| WHAT YOU WILL DO |
What follows is a listing; give it again exactly, in its entirety.

:::::

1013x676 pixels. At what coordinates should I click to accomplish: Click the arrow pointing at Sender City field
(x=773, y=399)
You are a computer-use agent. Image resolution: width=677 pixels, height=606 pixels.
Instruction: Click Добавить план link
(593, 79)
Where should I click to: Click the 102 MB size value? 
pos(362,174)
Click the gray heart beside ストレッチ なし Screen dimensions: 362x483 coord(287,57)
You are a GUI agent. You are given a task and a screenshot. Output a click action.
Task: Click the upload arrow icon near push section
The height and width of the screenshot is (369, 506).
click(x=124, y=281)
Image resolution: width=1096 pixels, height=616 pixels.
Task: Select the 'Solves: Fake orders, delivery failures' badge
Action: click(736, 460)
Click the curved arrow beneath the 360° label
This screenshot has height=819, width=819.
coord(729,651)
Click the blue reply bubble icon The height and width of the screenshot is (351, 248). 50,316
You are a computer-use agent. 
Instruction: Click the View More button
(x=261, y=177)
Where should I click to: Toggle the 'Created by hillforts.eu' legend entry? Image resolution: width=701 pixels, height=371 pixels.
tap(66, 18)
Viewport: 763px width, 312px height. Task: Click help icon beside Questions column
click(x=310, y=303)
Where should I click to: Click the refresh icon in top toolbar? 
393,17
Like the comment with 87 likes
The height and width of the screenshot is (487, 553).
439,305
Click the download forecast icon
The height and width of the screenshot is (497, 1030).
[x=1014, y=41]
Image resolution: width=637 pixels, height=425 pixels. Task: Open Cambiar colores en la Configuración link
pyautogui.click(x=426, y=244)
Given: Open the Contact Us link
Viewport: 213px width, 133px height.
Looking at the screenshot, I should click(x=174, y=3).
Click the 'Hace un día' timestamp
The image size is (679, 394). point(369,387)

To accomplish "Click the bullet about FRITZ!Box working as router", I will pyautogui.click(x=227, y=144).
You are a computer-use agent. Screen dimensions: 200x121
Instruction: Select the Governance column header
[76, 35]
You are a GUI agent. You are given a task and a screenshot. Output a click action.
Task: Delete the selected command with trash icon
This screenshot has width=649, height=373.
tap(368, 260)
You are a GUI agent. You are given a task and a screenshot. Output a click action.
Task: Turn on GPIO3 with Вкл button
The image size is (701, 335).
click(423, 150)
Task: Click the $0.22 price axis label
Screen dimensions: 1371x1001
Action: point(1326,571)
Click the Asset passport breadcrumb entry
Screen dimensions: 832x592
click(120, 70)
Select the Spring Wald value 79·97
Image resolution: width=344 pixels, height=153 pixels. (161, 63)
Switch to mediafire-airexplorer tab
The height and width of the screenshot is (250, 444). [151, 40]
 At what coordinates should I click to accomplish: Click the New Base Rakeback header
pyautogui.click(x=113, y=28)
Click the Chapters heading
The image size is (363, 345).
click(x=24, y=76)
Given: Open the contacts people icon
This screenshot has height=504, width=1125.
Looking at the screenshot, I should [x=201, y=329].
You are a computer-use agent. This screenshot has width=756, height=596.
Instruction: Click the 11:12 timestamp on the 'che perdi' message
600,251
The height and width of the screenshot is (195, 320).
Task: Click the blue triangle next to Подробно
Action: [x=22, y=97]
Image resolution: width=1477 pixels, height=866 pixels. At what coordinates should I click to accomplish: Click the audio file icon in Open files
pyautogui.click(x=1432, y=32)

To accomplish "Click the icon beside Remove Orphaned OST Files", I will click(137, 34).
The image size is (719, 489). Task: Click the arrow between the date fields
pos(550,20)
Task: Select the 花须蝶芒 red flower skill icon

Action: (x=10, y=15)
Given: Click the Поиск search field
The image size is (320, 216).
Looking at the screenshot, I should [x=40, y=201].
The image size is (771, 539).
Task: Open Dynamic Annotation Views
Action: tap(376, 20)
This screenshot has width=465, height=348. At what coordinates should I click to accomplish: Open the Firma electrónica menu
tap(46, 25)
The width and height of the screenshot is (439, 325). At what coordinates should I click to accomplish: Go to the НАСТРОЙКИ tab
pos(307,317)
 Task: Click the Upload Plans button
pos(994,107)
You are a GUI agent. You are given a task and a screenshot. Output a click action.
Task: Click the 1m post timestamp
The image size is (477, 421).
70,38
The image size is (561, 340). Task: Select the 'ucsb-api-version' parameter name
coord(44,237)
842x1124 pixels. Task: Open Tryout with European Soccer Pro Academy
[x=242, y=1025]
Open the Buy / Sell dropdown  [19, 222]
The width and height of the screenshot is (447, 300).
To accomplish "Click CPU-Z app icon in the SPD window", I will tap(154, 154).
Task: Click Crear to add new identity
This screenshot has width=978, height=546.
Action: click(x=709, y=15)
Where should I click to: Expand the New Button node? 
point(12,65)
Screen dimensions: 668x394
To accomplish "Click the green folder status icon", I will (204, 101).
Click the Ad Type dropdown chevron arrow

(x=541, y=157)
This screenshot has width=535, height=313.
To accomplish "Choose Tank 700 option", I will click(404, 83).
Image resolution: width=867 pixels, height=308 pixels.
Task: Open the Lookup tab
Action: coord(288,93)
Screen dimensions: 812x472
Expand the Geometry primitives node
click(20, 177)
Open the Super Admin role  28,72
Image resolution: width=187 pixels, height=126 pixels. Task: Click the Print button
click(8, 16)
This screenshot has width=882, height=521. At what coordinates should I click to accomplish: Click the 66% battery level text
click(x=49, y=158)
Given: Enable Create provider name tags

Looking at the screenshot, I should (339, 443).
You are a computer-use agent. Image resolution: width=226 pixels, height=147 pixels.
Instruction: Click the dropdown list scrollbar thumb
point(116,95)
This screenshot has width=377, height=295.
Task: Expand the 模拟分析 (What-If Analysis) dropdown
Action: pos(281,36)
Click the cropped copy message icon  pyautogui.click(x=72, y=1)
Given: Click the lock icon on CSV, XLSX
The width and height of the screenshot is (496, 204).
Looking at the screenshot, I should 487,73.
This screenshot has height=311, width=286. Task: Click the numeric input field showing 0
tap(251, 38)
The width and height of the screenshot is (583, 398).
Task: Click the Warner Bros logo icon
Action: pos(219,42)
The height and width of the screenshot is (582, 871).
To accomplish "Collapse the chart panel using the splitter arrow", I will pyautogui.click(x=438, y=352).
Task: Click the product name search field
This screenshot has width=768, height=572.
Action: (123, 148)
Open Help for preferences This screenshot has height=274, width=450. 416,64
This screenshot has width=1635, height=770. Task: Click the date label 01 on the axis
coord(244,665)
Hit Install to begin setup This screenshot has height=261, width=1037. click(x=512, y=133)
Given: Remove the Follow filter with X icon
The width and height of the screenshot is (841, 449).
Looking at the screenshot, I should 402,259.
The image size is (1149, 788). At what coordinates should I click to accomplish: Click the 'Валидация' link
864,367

:::::

| RESPONSE AREA |
1013x676 pixels. At what coordinates should I click to accomplish: Click the arrow pointing at Sender City field
(x=773, y=399)
You are a computer-use agent. Image resolution: width=677 pixels, height=606 pixels.
Instruction: Click Добавить план link
(593, 79)
Where should I click to: Click the 102 MB size value? 
pos(362,174)
Click the gray heart beside ストレッチ なし Screen dimensions: 362x483 coord(287,57)
You are a GUI agent. You are given a task and a screenshot. Output a click action.
Task: Click the upload arrow icon near push section
The height and width of the screenshot is (369, 506).
click(x=124, y=281)
Image resolution: width=1096 pixels, height=616 pixels.
Task: Select the 'Solves: Fake orders, delivery failures' badge
Action: click(736, 460)
Click the curved arrow beneath the 360° label
This screenshot has height=819, width=819.
coord(729,651)
Click the blue reply bubble icon The height and width of the screenshot is (351, 248). 50,316
You are a computer-use agent. 
Instruction: Click the View More button
(x=261, y=177)
Where should I click to: Toggle the 'Created by hillforts.eu' legend entry? Image resolution: width=701 pixels, height=371 pixels.
tap(66, 18)
Viewport: 763px width, 312px height. Task: Click help icon beside Questions column
click(x=310, y=303)
Where should I click to: Click the refresh icon in top toolbar? 
393,17
Like the comment with 87 likes
The height and width of the screenshot is (487, 553).
439,305
Click the download forecast icon
The height and width of the screenshot is (497, 1030).
[x=1014, y=41]
Image resolution: width=637 pixels, height=425 pixels. Task: Open Cambiar colores en la Configuración link
pyautogui.click(x=426, y=244)
Given: Open the Contact Us link
Viewport: 213px width, 133px height.
Looking at the screenshot, I should click(x=174, y=3).
Click the 'Hace un día' timestamp
The image size is (679, 394). point(369,387)

To accomplish "Click the bullet about FRITZ!Box working as router", I will pyautogui.click(x=227, y=144).
You are a computer-use agent. Screen dimensions: 200x121
Instruction: Select the Governance column header
[76, 35]
You are a GUI agent. You are given a task and a screenshot. Output a click action.
Task: Delete the selected command with trash icon
This screenshot has width=649, height=373.
tap(368, 260)
You are a GUI agent. You are given a task and a screenshot. Output a click action.
Task: Turn on GPIO3 with Вкл button
The image size is (701, 335).
click(423, 150)
Task: Click the $0.22 price axis label
Screen dimensions: 1371x1001
Action: point(1326,571)
Click the Asset passport breadcrumb entry
Screen dimensions: 832x592
click(120, 70)
Select the Spring Wald value 79·97
Image resolution: width=344 pixels, height=153 pixels. (161, 63)
Switch to mediafire-airexplorer tab
The height and width of the screenshot is (250, 444). [151, 40]
 At what coordinates should I click to accomplish: Click the New Base Rakeback header
pyautogui.click(x=113, y=28)
Click the Chapters heading
The image size is (363, 345).
click(x=24, y=76)
Given: Open the contacts people icon
This screenshot has height=504, width=1125.
Looking at the screenshot, I should [x=201, y=329].
You are a computer-use agent. This screenshot has width=756, height=596.
Instruction: Click the 11:12 timestamp on the 'che perdi' message
600,251
The height and width of the screenshot is (195, 320).
Task: Click the blue triangle next to Подробно
Action: [x=22, y=97]
Image resolution: width=1477 pixels, height=866 pixels. At what coordinates should I click to accomplish: Click the audio file icon in Open files
pyautogui.click(x=1432, y=32)

To accomplish "Click the icon beside Remove Orphaned OST Files", I will click(137, 34).
The image size is (719, 489). Task: Click the arrow between the date fields
pos(550,20)
Task: Select the 花须蝶芒 red flower skill icon

Action: (x=10, y=15)
Given: Click the Поиск search field
The image size is (320, 216).
Looking at the screenshot, I should [x=40, y=201].
The image size is (771, 539).
Task: Open Dynamic Annotation Views
Action: tap(376, 20)
This screenshot has width=465, height=348. At what coordinates should I click to accomplish: Open the Firma electrónica menu
tap(46, 25)
The width and height of the screenshot is (439, 325). At what coordinates should I click to accomplish: Go to the НАСТРОЙКИ tab
pos(307,317)
 Task: Click the Upload Plans button
pos(994,107)
You are a GUI agent. You are given a task and a screenshot. Output a click action.
Task: Click the 1m post timestamp
The image size is (477, 421).
70,38
The image size is (561, 340). Task: Select the 'ucsb-api-version' parameter name
coord(44,237)
842x1124 pixels. Task: Open Tryout with European Soccer Pro Academy
[x=242, y=1025]
Open the Buy / Sell dropdown  [19, 222]
The width and height of the screenshot is (447, 300).
To accomplish "Click CPU-Z app icon in the SPD window", I will tap(154, 154).
Task: Click Crear to add new identity
This screenshot has width=978, height=546.
Action: click(x=709, y=15)
Where should I click to: Expand the New Button node? 
point(12,65)
Screen dimensions: 668x394
To accomplish "Click the green folder status icon", I will (204, 101).
Click the Ad Type dropdown chevron arrow

(x=541, y=157)
This screenshot has width=535, height=313.
To accomplish "Choose Tank 700 option", I will click(404, 83).
Image resolution: width=867 pixels, height=308 pixels.
Task: Open the Lookup tab
Action: coord(288,93)
Screen dimensions: 812x472
Expand the Geometry primitives node
click(20, 177)
Open the Super Admin role  28,72
Image resolution: width=187 pixels, height=126 pixels. Task: Click the Print button
click(8, 16)
This screenshot has width=882, height=521. At what coordinates should I click to accomplish: Click the 66% battery level text
click(x=49, y=158)
Given: Enable Create provider name tags

Looking at the screenshot, I should (339, 443).
You are a computer-use agent. Image resolution: width=226 pixels, height=147 pixels.
Instruction: Click the dropdown list scrollbar thumb
point(116,95)
This screenshot has width=377, height=295.
Task: Expand the 模拟分析 (What-If Analysis) dropdown
Action: pos(281,36)
Click the cropped copy message icon  pyautogui.click(x=72, y=1)
Given: Click the lock icon on CSV, XLSX
The width and height of the screenshot is (496, 204).
Looking at the screenshot, I should 487,73.
This screenshot has height=311, width=286. Task: Click the numeric input field showing 0
tap(251, 38)
The width and height of the screenshot is (583, 398).
Task: Click the Warner Bros logo icon
Action: pos(219,42)
The height and width of the screenshot is (582, 871).
To accomplish "Collapse the chart panel using the splitter arrow", I will pyautogui.click(x=438, y=352).
Task: Click the product name search field
This screenshot has width=768, height=572.
Action: (123, 148)
Open Help for preferences This screenshot has height=274, width=450. 416,64
This screenshot has width=1635, height=770. Task: Click the date label 01 on the axis
coord(244,665)
Hit Install to begin setup This screenshot has height=261, width=1037. click(x=512, y=133)
Given: Remove the Follow filter with X icon
The width and height of the screenshot is (841, 449).
Looking at the screenshot, I should 402,259.
The image size is (1149, 788). At what coordinates should I click to accomplish: Click the 'Валидация' link
864,367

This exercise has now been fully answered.